But, if they are both splitting 50-50, what's he got to lose? He just needs to make sure he keeps his foot down and doesn't let her slip up with her part of the deal. 

And a year is not really a "long" term relationship, imo. I was with mine for 2 years and look what happened!!


----------



## LBCfan (Jan 13, 2011)

I think you're doing fine, probably better than 99% of your peers.

You're currently saving 200/3400 or a bit more than 5%. If you get a $5K bonus and save it that 15%. Should do you well.

As for the house. I agree with previous posts. Maybe don't risk 1/2 of your equity until you and gf decide to be permanent. As well consider that you are in the consulting biz. Sometimes that means moving. I'd wait until i was sure of my medium term location. If you do well, you may be asked to move frequently in your early career years (and it would probably be a good idea, career-wise, to say yes). Housing markets can be fickle and if you don't stay put for about 7 years, things may not work out as you hope.

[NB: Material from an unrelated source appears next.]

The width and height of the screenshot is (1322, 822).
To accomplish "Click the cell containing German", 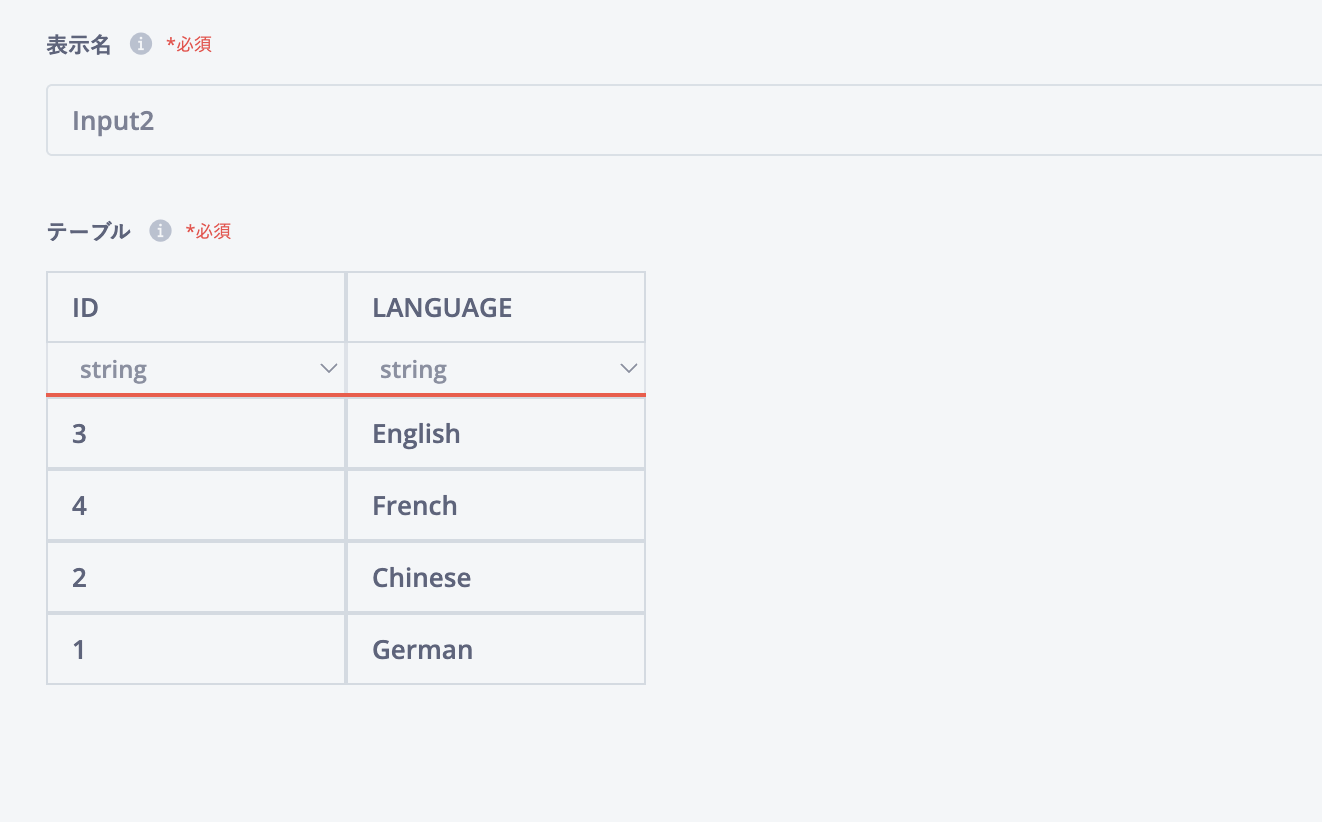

Many years ago, I was in a similar position. My immediate reaction was to get my own (rented) place. The main reason was so I could be free of maternal oversight (and gf could have sleep-overs). I realize norms have changed and that may not be a big dea but independence is a great feeling.

You are young, spend some money on youth, it doesn't come back.


----------



## KaeJS (Sep 28, 2010)

LBCfan said:


> 1. I think you're doing fine, probably better than 99% of your peers.
> 
> 
> 2. You are young, spend some money on youth, it doesn't come back.


LBC has noted 2 important things.

1. It's all about mindset and how you feel. I am doing 99% better than all of my peers, but I don't _feel_ like it. The very few people who have some insight into my financial health think I am "rich", and I think I am poor. I put away almost 50% of my income - steadily - and I am not even happy with that. It's stressful for me. I don't care how well I am doing compared to my peers, I care how well I am doing according to my own principles. Right now, I am suffering. You need to find your balance and what you feel comfortable with. 50% is not enough for me, but it can be WAY too much for some people.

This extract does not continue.